James Bennet, writing for The New York Times in 1992, reported that graffiti scholars and writers widely believed PRAY to be the original scratch-tagger in New York City. The piece includes accounts by graffiti legend TRACY 168, who said he saw PRAY—described as a small, elderly woman in black—on two occasions and watched her scratch messages while concealing her actions with a magazine.

== Cultural legacy and preservation ==
PRAY graffiti has appeared in cultural works such as the 1973 film Serpico, and the 1979 film The Warriors, where it can be seen incidentally in background scenes, and the 1984 film The Brother from Another Planet, where it plays a scripted and intentional role. Filmmaker John Sayles included a deliberate reference to PRAY as part of the plot, lending additional cultural significance to the tag.'

In 2019, the "Beyond the Streets" exhibit in Brooklyn featured a reconstructed phone booth installation showcasing the PRAY tag, affirming its influence in street art history.

== Speculation and identity ==
The individual or group behind the PRAY graffiti remains unidentified. While some observers have speculated that the tag could be the work of a religious collective or even a performance art group, most graffiti writers and cultural historians believe it to be the sustained work of a single individual. A 1983 Wall Street Journal article quoted James Horris, the executive in charge of payphone operations for New York Telephone, who said that someone had been scratching WORSHIP GOD on countless outdoor payphones in the city, and more recently PRAY had been added to many of the enclosures. Horris stated that he was "curious" about the admonitions he believed to be the work of one vandal, adding, "There are a lot of other messages I’d feel more uncomfortable with."

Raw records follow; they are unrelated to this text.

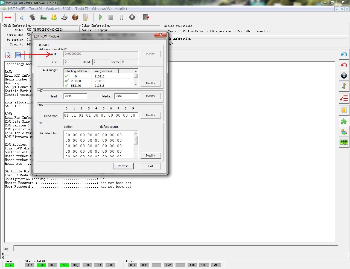Toggle the checkmark for ABA range 562176
The width and height of the screenshot is (350, 269).
pos(67,85)
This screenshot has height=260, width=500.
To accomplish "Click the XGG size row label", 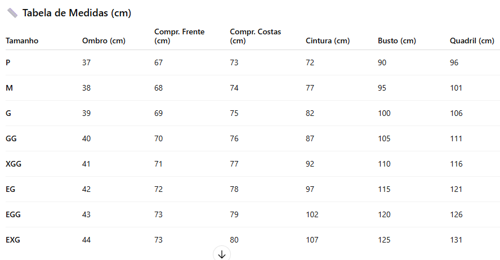I will 14,164.
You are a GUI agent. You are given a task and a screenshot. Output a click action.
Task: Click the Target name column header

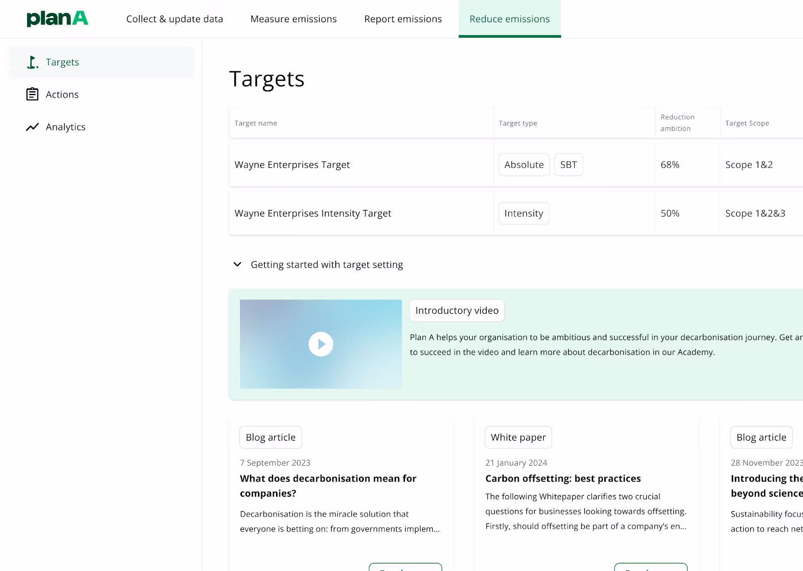click(255, 123)
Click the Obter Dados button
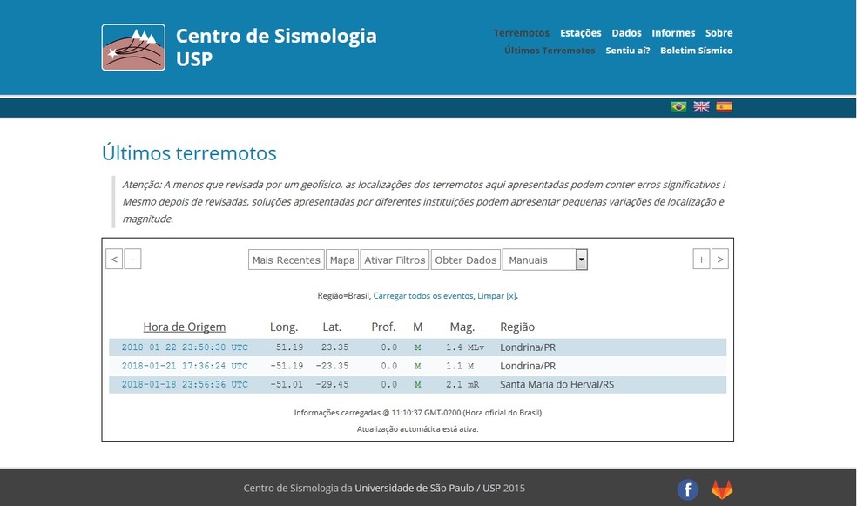The height and width of the screenshot is (506, 857). [465, 260]
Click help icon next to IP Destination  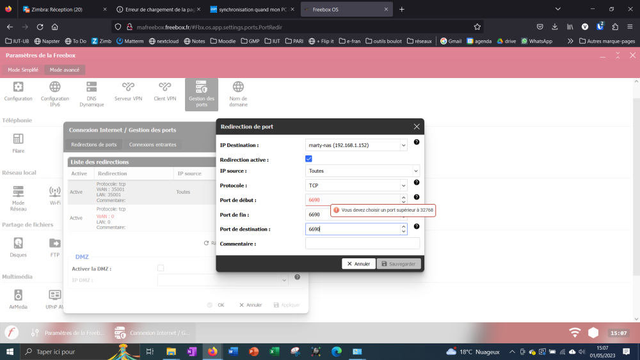click(x=417, y=143)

Descriptions from graffiti writers and eyewitnesses consistently identify PRAY as a small, elderly woman often dressed in black. She is sometimes described as possibly homeless. In "Getting Up," graffiti writer Bama recounted having met PRAY, while writer Wicked Gary interjected with descriptive commentary. Though Gary did not claim to have seen her in this passage, his remarks corroborate aspects of Bama’s account. A 1992 New York Times article quotes TRACY 168 describing PRAY as a woman who concealed her actions behind a magazine while etching. A 1986 photograph taken by Laura Hanifin—at the behest of her friend, graffiti writer Zephyr, who was also present—is considered by many to depict the individual responsible, although this remains unconfirmed.